Museum of the Ancient Greek Technology
Renowned and without doubt unrivalled to this day, is the contribution of the ancient Greeks to the field of Philosophy and the Fine Arts. Likewise familiar is their contribution to the field of Science. However, the technology of the ancient Greeks is relatively unknown, just as is their incredible performance in this field. The present exhibition of ancient Greek technology includes approximately 300 operating models of ancient Greek inventions. The ancient Greek technological marvel (from the robot – servant of Philon to the cinema of Heron and from the automatic clock of Ktesibios to the analog computer of Antikythera) covers the period from 2000 BC until the end of the ancient Greek world. All were constructed by Kostas Kotsanas, through 22 years of extensive research and study. It is the most credible (since it is based solely on the thorough study of the ancient Greek, Latin and Arabic literature, vase painting information and minimal relevant archeological finds) and the most comprehensive exhibition of its kind worldwide. All the exhibits and their supporting material have been created by the creator of the museums without any subsidy from any public or private institution and are permanently housed at the homonymous Museum of Ancient Greek Technology and the Museum of Ancient Greek Musical Instruments and Toys & Games operating in Katakolo under the auspices of the Municipality of Pyrgos, Greece.

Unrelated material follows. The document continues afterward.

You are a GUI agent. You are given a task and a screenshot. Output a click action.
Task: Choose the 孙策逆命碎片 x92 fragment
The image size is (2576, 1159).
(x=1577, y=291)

The aim of the museums is to highlight this relatively unknown aspect of ancient Greek civilisation and to prove that the technology of the ancient Greeks, just before the end of the ancient Greek world, was shockingly similar to the beginning of our modern technology. The bolts and nuts, gears and rules, pulleys and belts, sprockets and chains, block and tackles and winches, hydraulic controllers and valves are just some of the inventions of the ancient Greeks which were the foundations of their complex technology.
These legacies, identical and irreplaceable, continue today to constitute the building blocks of our modern technology, the development of which would be doubtful without its effortless and undemanding adoption. It simply took over a millennium of maturation for humanity to recover this remarkable forgotten technology. The exploration of this age, when ownership for peak technology was not claimed, demonstrates how much more (than we think) the modern Western Technological Civilisation owes to the Greeks.

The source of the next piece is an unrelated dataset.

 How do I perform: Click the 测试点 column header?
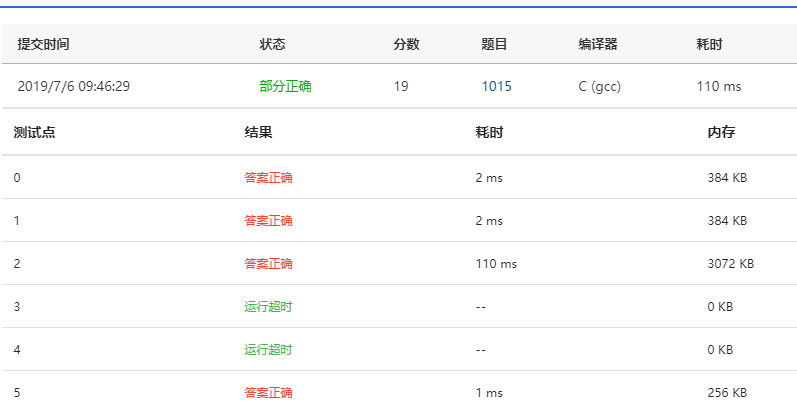[x=34, y=132]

The exhibits are accompanied by rich audio-visual material (in Greek and English), such as explanatory labels and giant posters with a lot of information, detailed diagrams, photos and complete bibliographical references, while many of the exhibits are interactive. There are projecting stations with video and animation as well as documentaries in which the exhibitor explains the function and the use of the mechanisms.
The exhibition (categorised in units) follows the modern educational perception in Pedagogic and Museum Education so that it acts multileveled, as far as the greatness of ancient Greek technological thought and technique is concerned, in all levels of the educational community and the wider public. Many of the exhibits and studies, upon which the constructions were based, have been presented at international conferences and exhibitions, while several temporary exhibitions of the museum have been held in both Greece and abroad (from neighbouring Cyprus to distant Australia).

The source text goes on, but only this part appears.